• _Text block_
━━━━━━━━━━━━━━━━━━━━━━━━━━━━━━

Black Bears in Massachusetts
Natural History, Distribution, and Status
The American black bear is a large-bodied, shaggy-haired mammal with small eyes, rounded ears, and short tail. In eastern North America, these bears are typically black overall with a brown muzzle and sometimes a white chest patch. Brown, cinnamon, and other color phases occur elsewhere. Their feet are large and well padded, with moderately-sized curved claws. The bear population has grown from about 100 in the early 1970s to about 3000 in 2005, in response to increased legal protection, changes in forest structure and composition, and increased availability of supplemental fall foods. Male black bears generally range in weight from 130 to 600 lbs. and females from 100 to 400. In Massachusetts, males averaged 230 lbs. and females 140. Lengths range from 3½ to 6 feet and shoulder height from 2½ to 3½ feet.
Black bears have good eyesight and hearing and have an extraordinary sense of smell which is used to locate food and recognize potential danger. They are excellent climbers and commonly use trees for resting and escape cover and to protect their young.

━━━━━━━━━━━━━━━━━━━━━━━━━━━━━━

• _Task instructions_
• A. Write out the black bear passage from "Black bears have" up to and including "protect their young.".
• B. Answer these from the black bear passage, one line each:
(i) About how many bears were there in the early 1970s?
(ii) What was the average weight of male bears in Massachusetts?
(iii) Which sense do the bears use to find food?
• C. Turn the paragraph of the black bear passage that begins "The American black bear is a large-bodied" into a short list that keeps its main facts.

• _Supplied information_
━━━━━━━━━━━━━━━━━━━━━━━━━━━━━━

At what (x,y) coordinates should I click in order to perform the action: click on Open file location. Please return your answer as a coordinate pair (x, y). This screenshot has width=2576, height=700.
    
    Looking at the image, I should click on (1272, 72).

━━━━━━━━━━━━━━━━━━━━━━━━━━━━━━

• _Answers provided_
• A.
Black bears have good eyesight and hearing and have an extraordinary sense of smell which is used to locate food and recognize potential danger. They are excellent climbers and commonly use trees for resting and escape cover and to protect their young.

• B.
(i) About 100
(ii) 230 lbs.
(iii) Smell

• C.
- Large, shaggy-haired mammal with small eyes, rounded ears, and a short tail
- In eastern North America, usually black with a brown muzzle and sometimes a white chest patch; brown, cinnamon, and other color phases occur elsewhere
- Large, well-padded feet with moderately-sized curved claws
- Population grew from about 100 in the early 1970s to about 3000 in 2005, due to more legal protection, changes in forest structure and composition, and more supplemental fall foods
- Weight: males 130–600 lbs., females 100–400 lbs.; in Massachusetts, males averaged 230 lbs. and females 140
- Length 3½–6 feet; shoulder height 2½–3½ feet